Segment Open
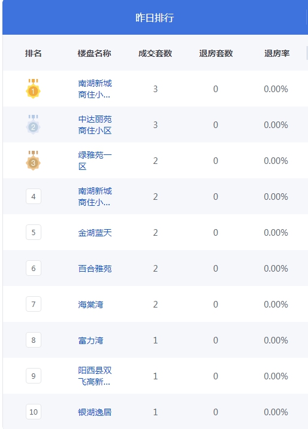Select the rank 4 number badge
The image size is (308, 429).
click(x=34, y=196)
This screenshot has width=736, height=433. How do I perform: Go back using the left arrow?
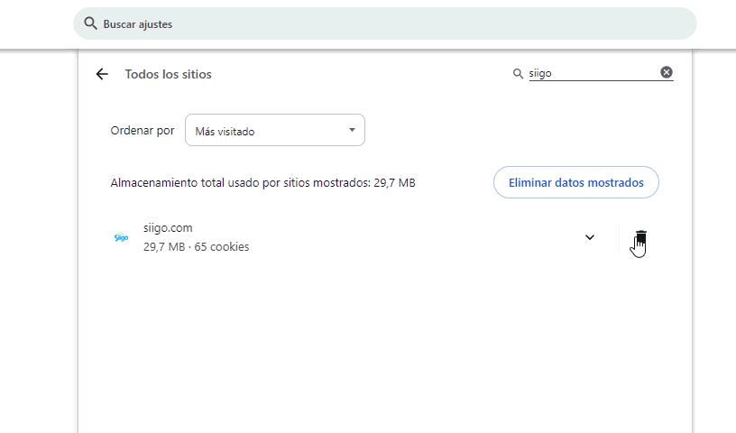(x=102, y=74)
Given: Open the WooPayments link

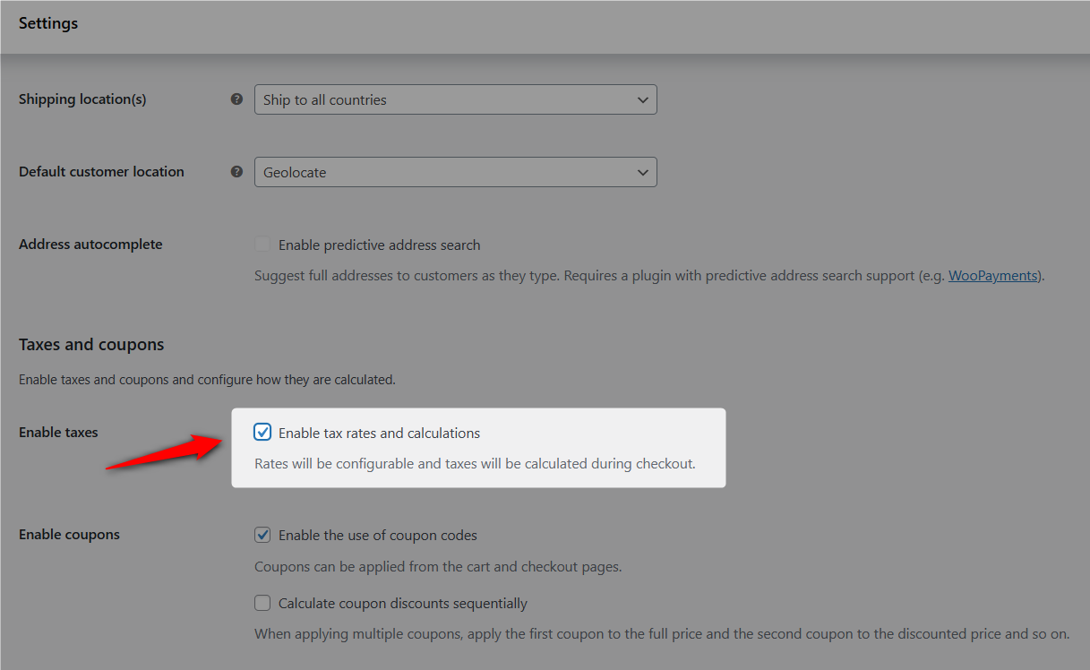Looking at the screenshot, I should tap(992, 276).
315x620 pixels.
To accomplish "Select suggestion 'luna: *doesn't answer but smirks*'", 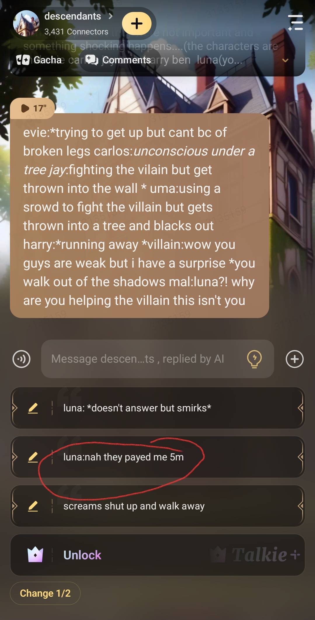I will pyautogui.click(x=158, y=408).
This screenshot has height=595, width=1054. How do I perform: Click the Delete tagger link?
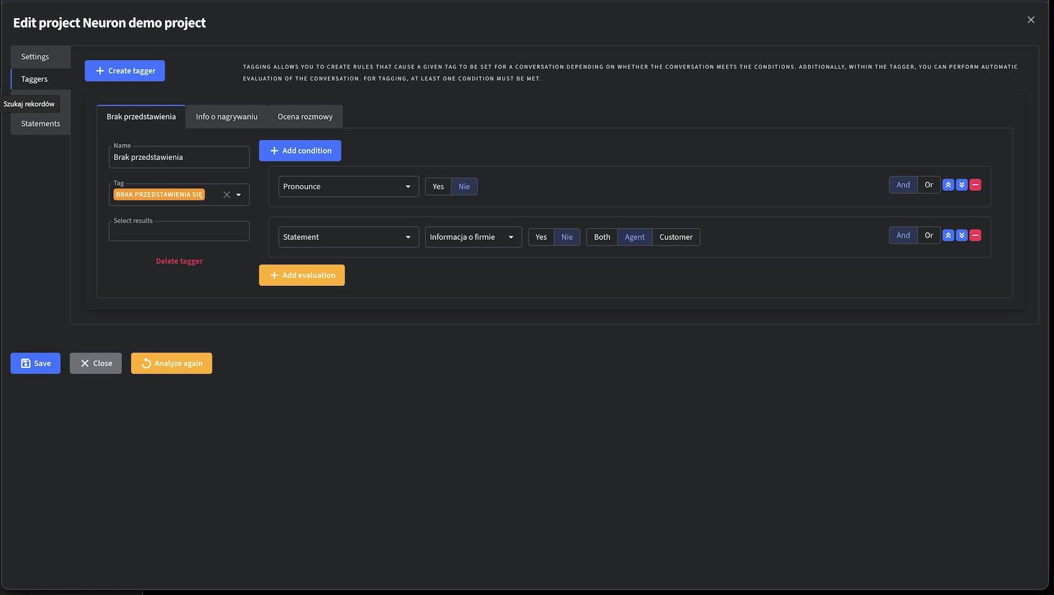(179, 261)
Segment Closed
■ WORK INSTRUCTIONS:
Above are the records. Copy exactly, and only, the lines from the line containing "This screenshot has height=595, width=1054." through the last one, omitting any pictures.

■ FINISHED TASK:
This screenshot has height=595, width=1054. How do I perform: Click the Delete tagger link?
(179, 261)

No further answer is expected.